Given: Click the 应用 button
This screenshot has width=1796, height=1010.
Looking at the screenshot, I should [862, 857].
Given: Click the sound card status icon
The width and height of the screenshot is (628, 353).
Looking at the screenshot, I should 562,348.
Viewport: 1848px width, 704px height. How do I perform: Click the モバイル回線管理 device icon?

...

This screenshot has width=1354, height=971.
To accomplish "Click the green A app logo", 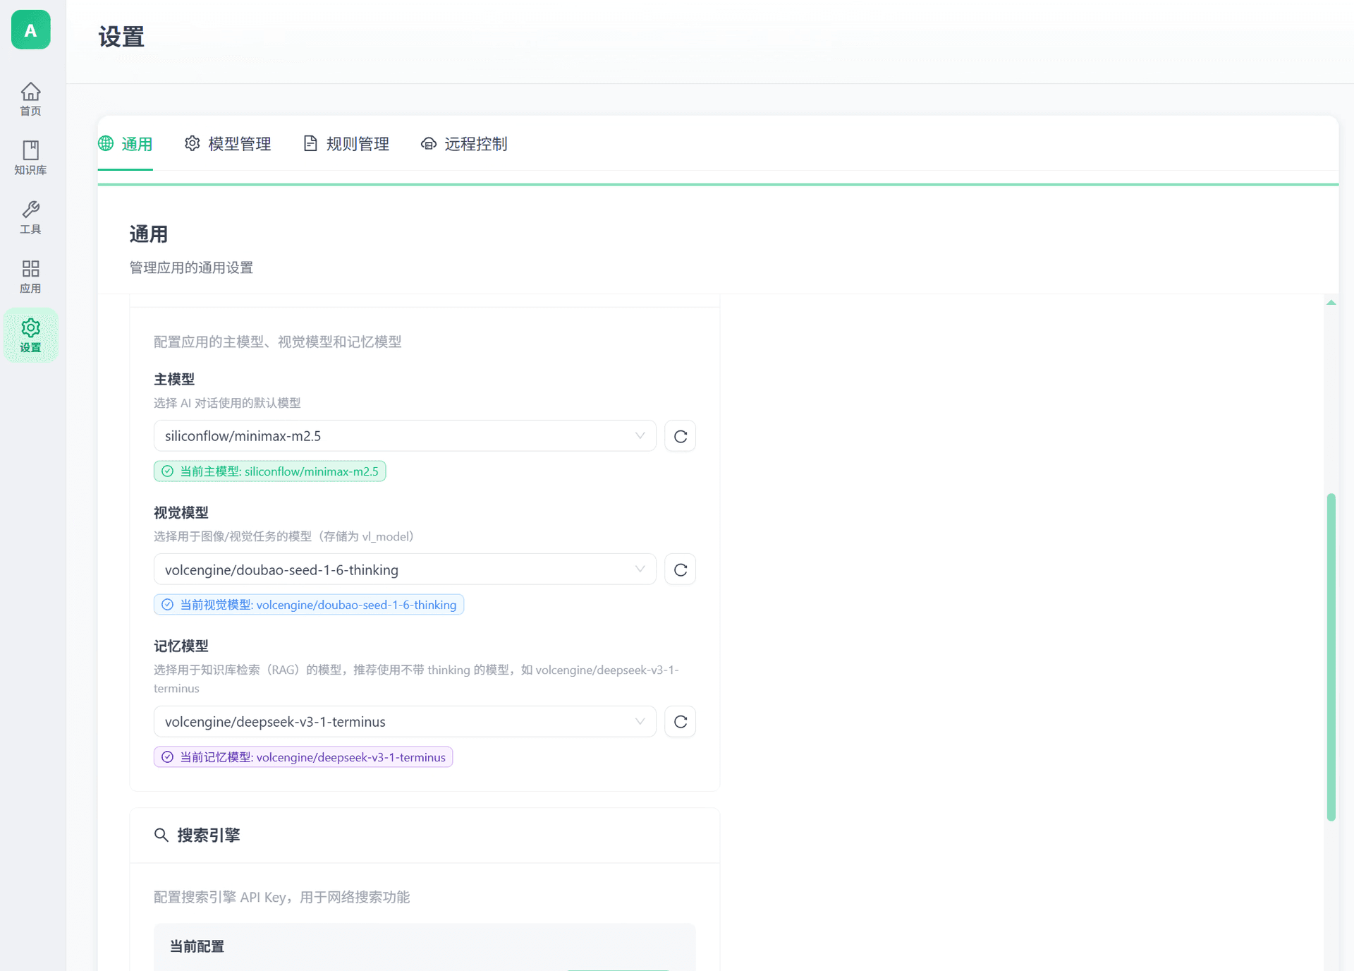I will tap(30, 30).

*Exercise objective*. Pick out every line of the listing containing the word "icon", and show those lines.

*Worked solution*.
Given: Click the sound card status icon
Viewport: 1848px width, 704px height. How do I perform: Click the モバイル回線管理 device icon?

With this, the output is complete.